Voor de beoordeling van de klacht wordt, gelet op de stukken, van de volgende feiten uitgegaan.

1.1 Verweerder heeft klager en zijn ex-echtgenote begeleid bij hun echtscheiding. Verweerder hanteerde daarbij de formule “scheiden in een dag”, waarbij uitgangspunt is dat partijen het op grote lijnen eens zijn over de scheiding en de manier waarop zij dat willen doen voor wat betreft de zorgregeling, partner- en kinderalimentatie, de verdeling van de gemeenschap en de pensioenverdeling.

1.2 De overeenkomst van opdracht d.d. 14 april 2012 tussen enerzijds klager en zijn ex-echtgenote en anderzijds de praktijkvennootschap van verweerder en de aan de praktijkvennootschap verbonden psycholoog drs. P. luidt, voor zover van belang:

“IN AANMERKING NEMENDE HET VOLGENDE:

1) de adviseurs [verweerder en drs. P., vzt.] houden zich bezig met het adviseren over, het regelen en het begeleiden van echtscheiding (…), dit vanuit een multifunctionele discipline: juridisch en psychologisch;

2) de opdrachtgevers [klager en zijn ex-echtgenote, vzt.] wensen hun relatie te ontbinden en daarbij de hulp van de opdrachtnemers en adviseurs in te roepen;

KOMEN HIERBIJ OVEREEN:

3) de opdrachtgevers verstrekken [de praktijkvennootschap van verweerder] opdracht tot het adviseren over, het regelen en het begeleiden van echtscheiding (…), tevens inhoudende, indien van toepassing, het opstellen van een echtscheidingsconvenant, het maken van alimentatieberekeningen, het opstellen van en bij de rechtbank indienen van het echtscheidings- c.q. ontbindingsverzoek en het afwikkelen van de formaliteiten daarvan.

* _OPGAVEN_
1) Noem alle werkzaamheden die volgens de tekst over de echtscheiding onder de opdracht vallen "indien van toepassing".
2) Vervolg de tekst over de echtscheiding na de laatste zin.

* _GEGEVENSREGELS_
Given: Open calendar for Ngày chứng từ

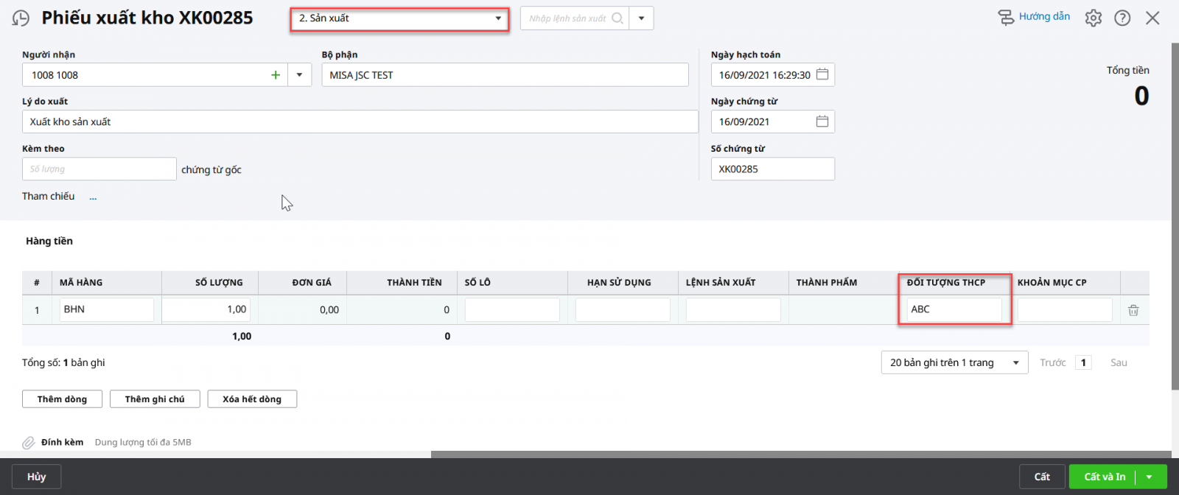Looking at the screenshot, I should (x=822, y=122).
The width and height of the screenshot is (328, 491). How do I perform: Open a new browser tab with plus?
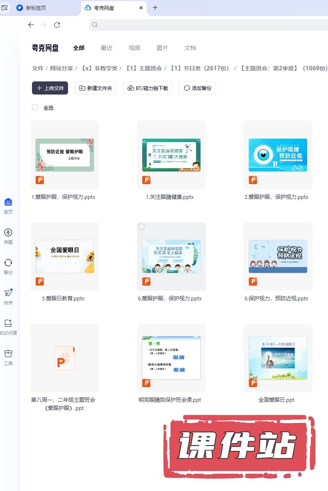tap(155, 8)
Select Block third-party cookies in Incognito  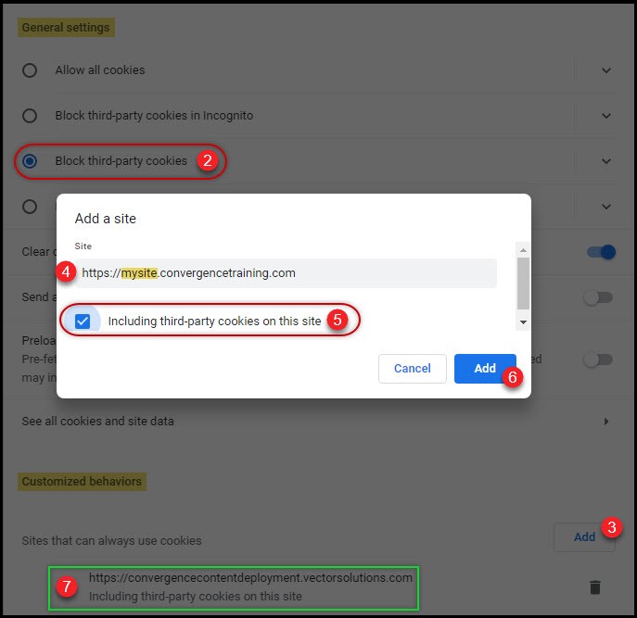30,116
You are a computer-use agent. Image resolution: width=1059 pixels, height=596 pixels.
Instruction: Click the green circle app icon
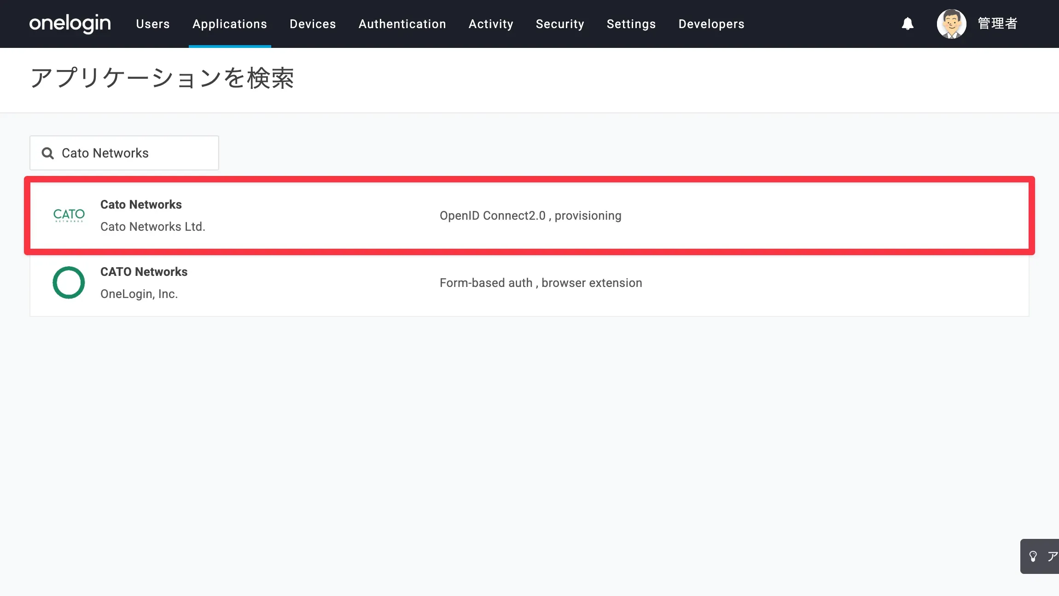coord(69,282)
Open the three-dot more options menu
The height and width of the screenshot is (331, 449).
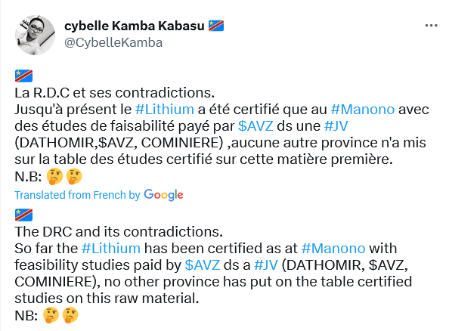tap(431, 26)
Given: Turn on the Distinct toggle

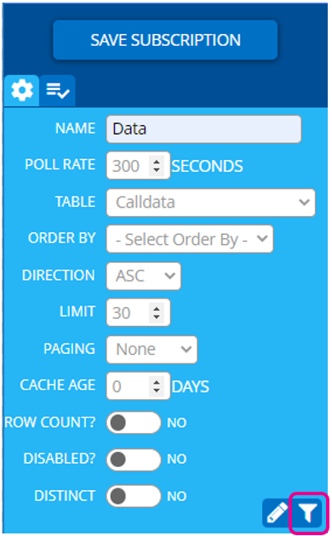Looking at the screenshot, I should coord(134,496).
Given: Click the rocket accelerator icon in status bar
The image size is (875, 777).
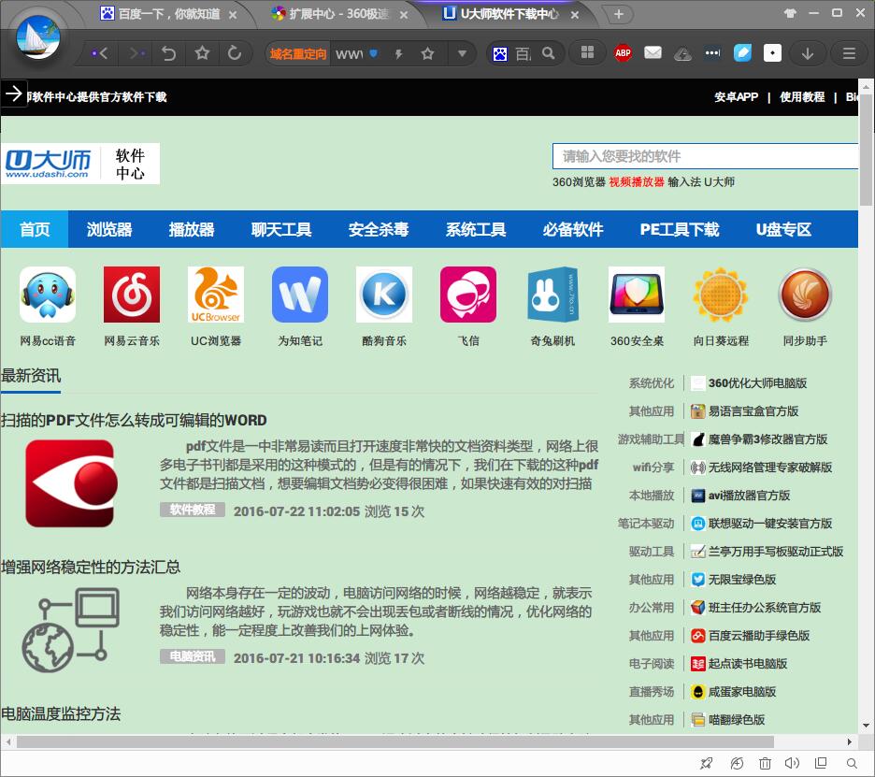Looking at the screenshot, I should click(x=708, y=764).
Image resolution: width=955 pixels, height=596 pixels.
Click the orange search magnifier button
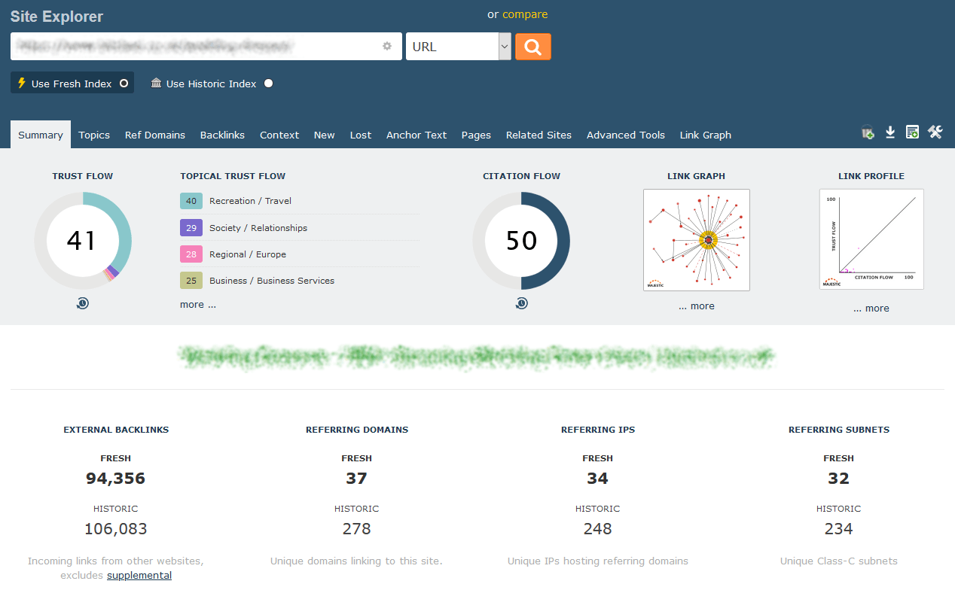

* _ANTWOORDEN_
1)
- het opstellen van een echtscheidingsconvenant
- het maken van alimentatieberekeningen
- het opstellen van en bij de rechtbank indienen van het echtscheidings- c.q. ontbindingsverzoek
- het afwikkelen van de formaliteiten daarvan

2)
4) De besprekingen en adviezen vinden plaats op één dag, zo mogelijk leidend tot een (echtscheidings- c.q. ontbindings-)convenant. (…) Na afloop van die dag worden de formaliteiten door de adviseurs afgewikkeld. (…)”

1.3 Op 25 april 2012 heeft de in de overeenkomst van opdracht genoemde adviesdag plaatsgevonden, waarbij klager, zijn ex-echtgenote, verweerder en drs. P. aanwezig waren.

1.4 Op 2 mei 2012 heeft verweerder klager en zijn ex-echtgenote een eerste concept echtscheidingsconvenant en ouderschapsplan gestuurd. Op 15 mei 2012 heeft verweerder een tweede concept echtscheidingsconvenant en ouderschapsplan gestuurd. Op 28 mei 2012 hebben klager en zijn ex-echtgenote het echtscheidingsconvenant en het ouderschapsplan ondertekend, welke aan de echtscheidingsbeschikking van 31 juli 2012 zijn gehecht.

1.5 Klager en zijn ex-echtgenote hebben op 25 januari 2013 een aanvullend echtscheidingsconvenant gesloten. Verweerder heeft daarbij geen betrokkenheid gehad.

1.6 De echtscheidingsbeschikking is op 28 januari 2013 ingeschreven in de registers van de burgerlijke stand.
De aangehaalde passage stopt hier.